“Sorrow Casts Its Shadow, And Joy Lives Under It”

Andrew Sullivan —  Oct 2 2014 @ 8:12am

Marilynne Robinson’s much-anticipated Lila returns to the small town in Iowa where two previous novels, Gilead and Home, were set – but this time, she focuses on the woman who drifted into the life of the much older Rev. John Ames and gave him an unexpected son. Reviewing the book, Leslie Jamison marvels at the story Robinson tells, which grapples with “what makes grace necessary at all—shame and its afterlife, loss and its residue, the limits and betrayals of intimacy”:

The novel weaves together two narrative threads: the present arc of courtship, marriage, and Lilapregnancy; and the entire past life that delivered Lila to Ames’s church in the first place. Ames, marked by early grief after his first wife and their baby died in childbirth decades earlier, is no stranger to loss himself. “I had learned not to set my heart on anything,” he tells Lila, and she is drawn to this. “He looked as if he’d had his share of loneliness, and that was all right. It was one thing she understood about him.” When you’re scalded, touch hurts: one of the scalded recognizes another, and touches carefully, always. They are both haunted—Lila by the ghost of Doll, the wild woman who cared for her, and Ames by the specter of the life he never got to live with his first family. Part of the beauty of their bond is a mutual willingness to honor the integrity of their former lives. He prays for the “damned” souls of her past, and she begins to tend the grave of his late wife, clearing weeds and pruning the roses.

Lila takes as its core concern what might have constituted, in another narrative, a happy ending: two lonely souls who never expected happiness somehow finding it. But Robinson’s quest is to illuminate how fraught this happiness is, shadowed by fears of its dissolution and the perverse urge to hasten that dissolution before it arrives unbidden.

Jamison adds these thoughts about the grace suffusing Robinson’s writing:

Sorrow casts its shadow, and joy lives under it, surviving in its shade. This bleed between joy and sorrow doesn’t mean happiness is impossible, or inevitably contaminated; instead it reveals a more capacious vision of happiness than we might have imagined—not grace will never deliver you from this mess, but grace is this mess. Or at least, grace is in the mess with you.

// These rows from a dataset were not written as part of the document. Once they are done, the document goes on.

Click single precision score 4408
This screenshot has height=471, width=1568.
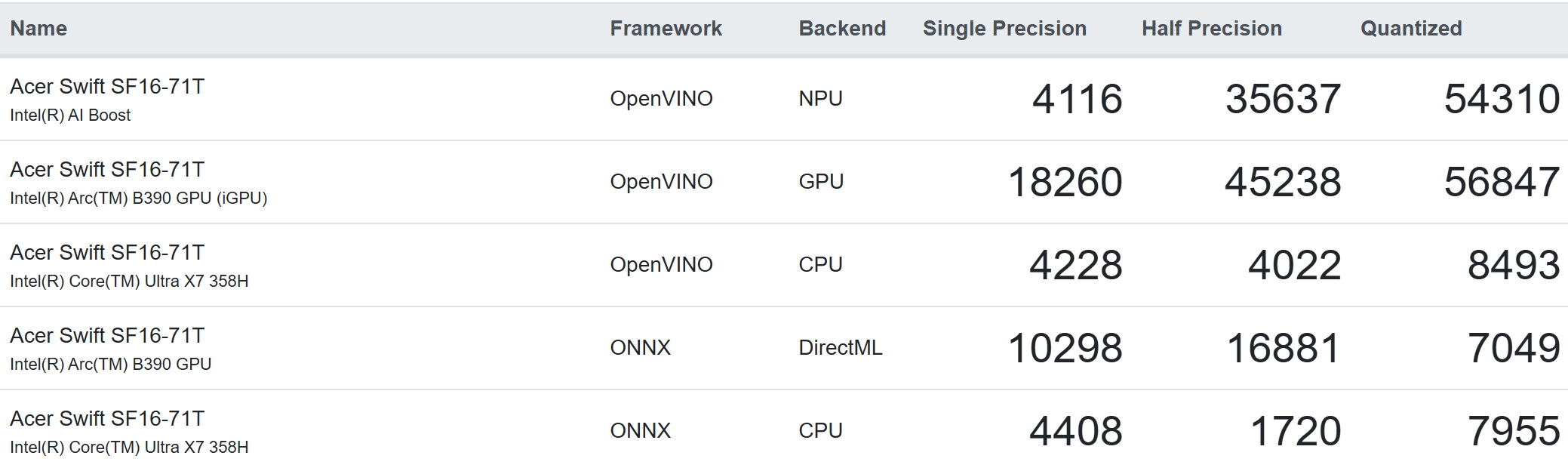point(1075,432)
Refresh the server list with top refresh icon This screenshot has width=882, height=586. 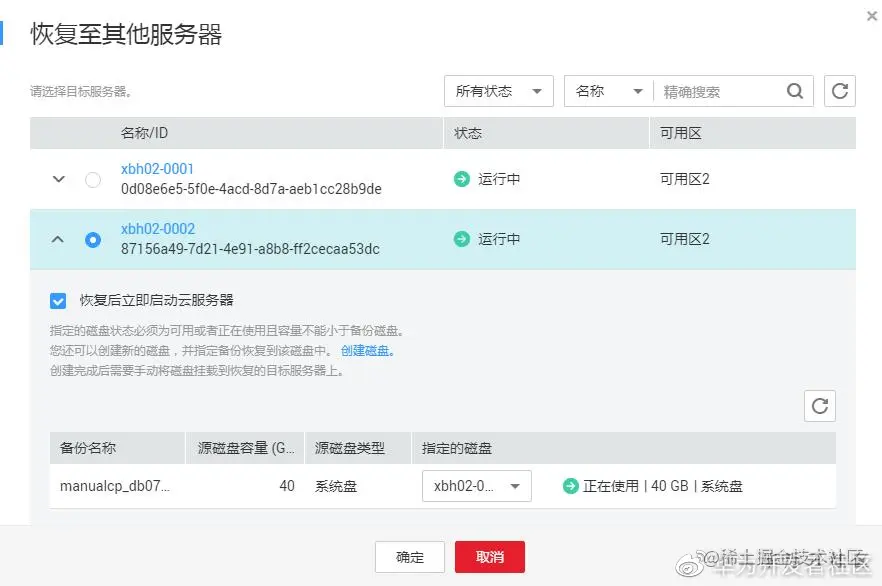point(840,91)
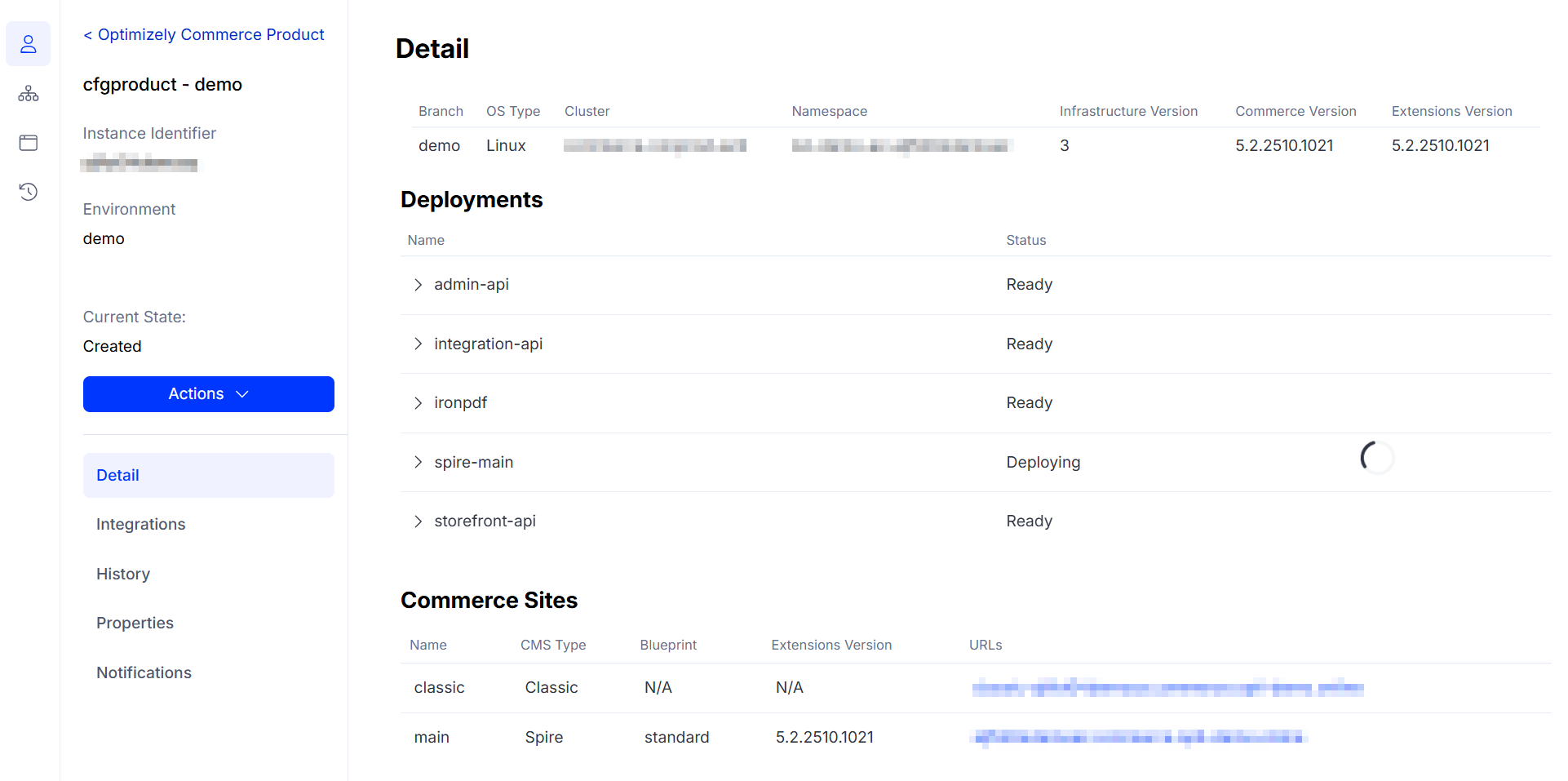Expand the storefront-api deployment row
The height and width of the screenshot is (781, 1568).
point(418,521)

Robinson’s grace is all the things we don’t have names for: the immortal souls we may or may not have, a doll with rag limbs loved to tatters. It’s sweet wild berries eaten in a field after a man baptizes the woman he will someday marry. Grace is money for a boy who may have killed his father; it’s one wife restoring the roses on the grave of another. Grace here isn’t a refutation of loss but a way of granting sorrow and joy their respective deeds of title. It offers itself to the doomed and the blessed among us, which is to say all of us. “Pity us, yes, but we are brave,” Lila realizes, “and wild, more life in us than we can bear, the fire infolding itself in us.”